All these developments spell higher costs for the companies. Simultaneously, regulatory attacks on the industry’s pricing model, including recent proposals to have the government negotiate rates for all senior citizens covered under Medicare Part D, threaten its revenue stream. The pharmaceutical industry operates in a high-fixed-cost and low-margin environment. It costs, on average, more than a billion dollars to get the first pill to market. All subsequent pills, however, can be made and marketed for only a few additional dollars or cents. Of course, no user ever wants to pay the big bill for that first pill. Instead, each fervently hopes to pay as close to marginal cost for the subsequent pills.
The problem with that is that unless someone pays for developing that first pill, there’s no second pill to take. The central challenge to drug pricing is to figure out, quite literally, who swallows (and in what proportions) that huge front-end cost. Unfortunately, no company has a precise method to fairly, reasonably and palatably allocate the cost of drug development among the varied classes of subsequent consumers -- large HMOs, hospitals, full-service pharmacies and Medicaid for starters. Each buyer has a strong incentive to push as many of those costs as possible onto someone else.
The upshot is a rough-and-tumble bargaining game in which drug prices vary substantially across different market segments. But the corner drugstore doesn’t have the same leverage to play one drug manufacturer off against another, so it usually pays higher prices for its wares than a large HMO. The resulting confusion leads to loud calls for equitable, industrywide price controls. But price controls would have the same dire consequences as they would in any other industry. Investment dollars will quickly move elsewhere if the regulatory system does not allow manufacturers to maximize their revenues over the useful life of the drug (which, incidentally, never exceeds the 11 or so years of patent protection).

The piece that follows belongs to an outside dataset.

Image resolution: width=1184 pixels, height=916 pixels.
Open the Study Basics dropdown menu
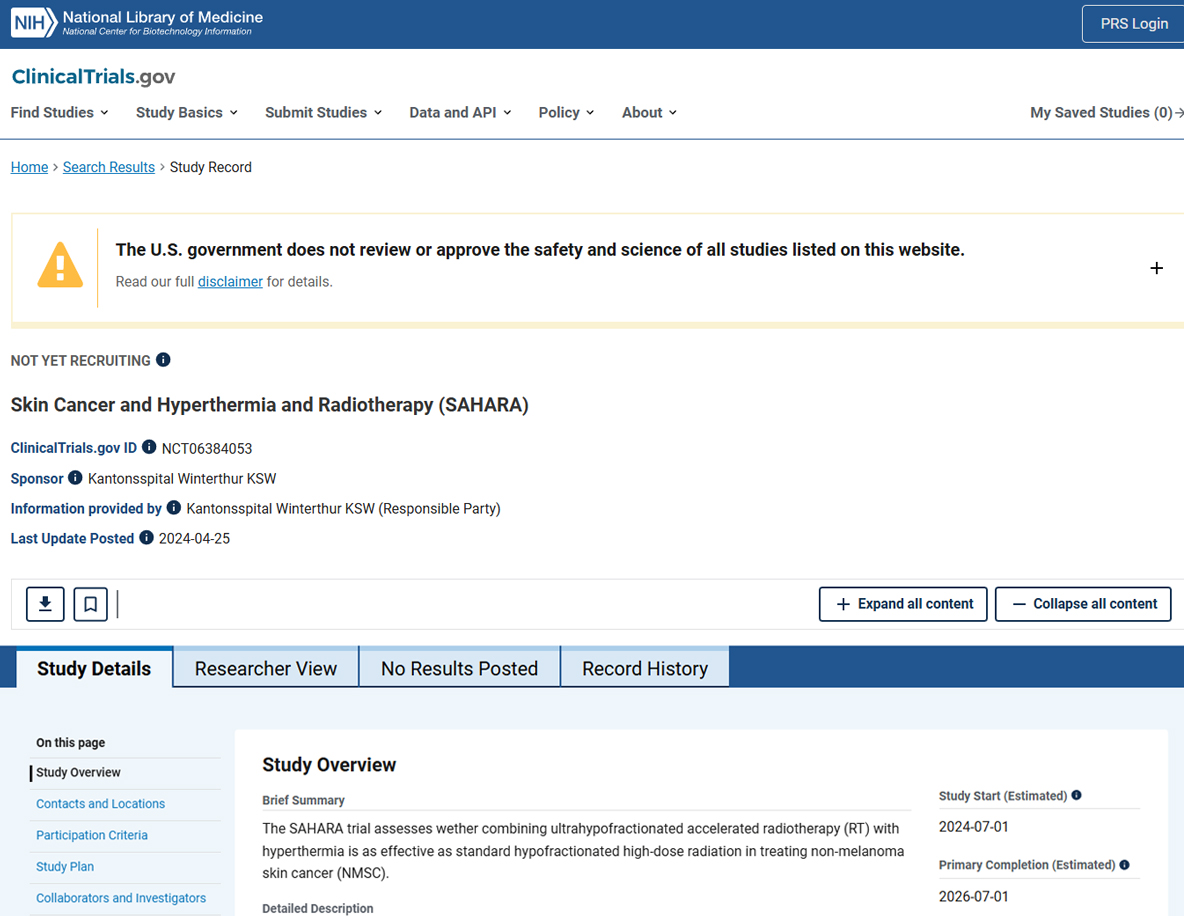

Repeated studies, both domestic and foreign, have shown that price controls dull the incentives of pharmaceutical companies to develop new drugs. Even talk of price controls depresses investment.
Because of its high-fixed, low-variable cost structure, the drug industry will never reach perfect competitive equilibrium. But in our second-best world, ponder carefully the different consequences of two strategies. The first seeks to expand supply by avoiding regulation and encouraging the entry of new companies into the business. The second seeks to hold down prices by direct controls.
The second approach leads to low prices today but systematic shortages tomorrow, while the first leads to greater innovation today and greater choice tomorrow. We must be careful not to mistake price controls for a cure when they are in fact a disease. Let our new reformist Congress beware.